Yukos has paid $2 billion out of a $3.4 billion back tax bill for 2000, and tax authorities say it also owes $4.1 billion for 2001.
Yukos confirmed that it received a collection order for $2.7 billion of the 2001 claim. While the order can be challenged, bailiffs may begin enforcing it at once.
The ministry had hiked the 2001 claim by $750 million, but the order, which was dated Sept. 6, marked the first time it had moved to collect any of that money.
The increased bill makes it easier for the government to justify the sale of Yukos's core subsidiary Yuganskneftegaz, a company source said. Bailiffs are preparing the subsidiary for sale against the tax owed, and oil analysts expect the unit, or a part of it, to be bought by a Kremlin-friendly company.
Analysts say the Tax Ministry is eventually expected to present claims totaling over $10 billion for 2000-2003.
The mounting claims are part of a web of legal actions against jailed former Yukos CEO Mikhail Khodorkovsky and his company - which produces one fifth of Russia's crude oil - that is seen as punishment for the growing clout he demonstrated last year, and his funding of opposition parties.
President Vladimir Putin has portrayed the case as a clampdown on shady business practices that must be resolved through the courts.
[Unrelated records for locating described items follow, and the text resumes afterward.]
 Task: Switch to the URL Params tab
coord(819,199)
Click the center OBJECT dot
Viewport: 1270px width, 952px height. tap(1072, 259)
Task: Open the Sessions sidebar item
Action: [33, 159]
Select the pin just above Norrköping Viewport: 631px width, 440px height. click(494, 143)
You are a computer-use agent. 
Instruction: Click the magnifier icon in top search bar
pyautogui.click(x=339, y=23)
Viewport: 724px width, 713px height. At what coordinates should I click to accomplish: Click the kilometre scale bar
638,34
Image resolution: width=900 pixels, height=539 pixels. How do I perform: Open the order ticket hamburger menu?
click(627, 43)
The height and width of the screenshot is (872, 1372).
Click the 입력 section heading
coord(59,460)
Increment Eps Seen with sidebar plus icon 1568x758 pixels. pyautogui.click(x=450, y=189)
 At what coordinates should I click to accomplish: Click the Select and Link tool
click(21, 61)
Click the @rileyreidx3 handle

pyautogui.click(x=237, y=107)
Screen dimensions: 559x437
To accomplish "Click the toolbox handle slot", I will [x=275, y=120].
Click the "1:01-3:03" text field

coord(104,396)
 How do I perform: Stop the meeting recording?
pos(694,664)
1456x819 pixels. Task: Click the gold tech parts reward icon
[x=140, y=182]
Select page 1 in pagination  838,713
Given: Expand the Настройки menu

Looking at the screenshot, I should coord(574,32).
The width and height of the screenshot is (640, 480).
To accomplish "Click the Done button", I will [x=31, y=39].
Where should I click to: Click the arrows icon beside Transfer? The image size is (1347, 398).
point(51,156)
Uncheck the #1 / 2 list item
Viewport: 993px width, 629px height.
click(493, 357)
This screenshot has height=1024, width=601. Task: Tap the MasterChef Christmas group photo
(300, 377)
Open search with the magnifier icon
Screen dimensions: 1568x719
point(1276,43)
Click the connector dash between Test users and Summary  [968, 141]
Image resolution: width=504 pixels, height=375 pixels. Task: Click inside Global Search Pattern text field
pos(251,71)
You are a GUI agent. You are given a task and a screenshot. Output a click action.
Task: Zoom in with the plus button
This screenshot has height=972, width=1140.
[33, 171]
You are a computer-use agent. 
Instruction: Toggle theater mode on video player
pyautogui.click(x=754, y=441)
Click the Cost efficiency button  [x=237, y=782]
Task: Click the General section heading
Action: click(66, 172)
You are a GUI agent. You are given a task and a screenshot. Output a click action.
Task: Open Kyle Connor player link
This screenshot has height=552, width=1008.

In an interview Monday with foreign journalists and academics, Putin reiterated that he is not trying to bankrupt Yukos, according to a participant's notes.
Because the Tax Ministry is only going after the core tax amount plus interest for 2001, not penalties and fines accrued, it needs no court decision to begin collecting, a Yukos spokesman said. The ministry has filed to retrieve the remaining $1.4 billion in penalties and fines through courts, the ITAR-Tass news agency reported.
With the accounts of its subsidiaries and head company frozen, Yukos warned last week of production and wage interruptions. Market watchers, however, say the chances are slim that Putin would allow a production decline in an industry that accounts for most of the country's budget inflows and much of his political clout overseas.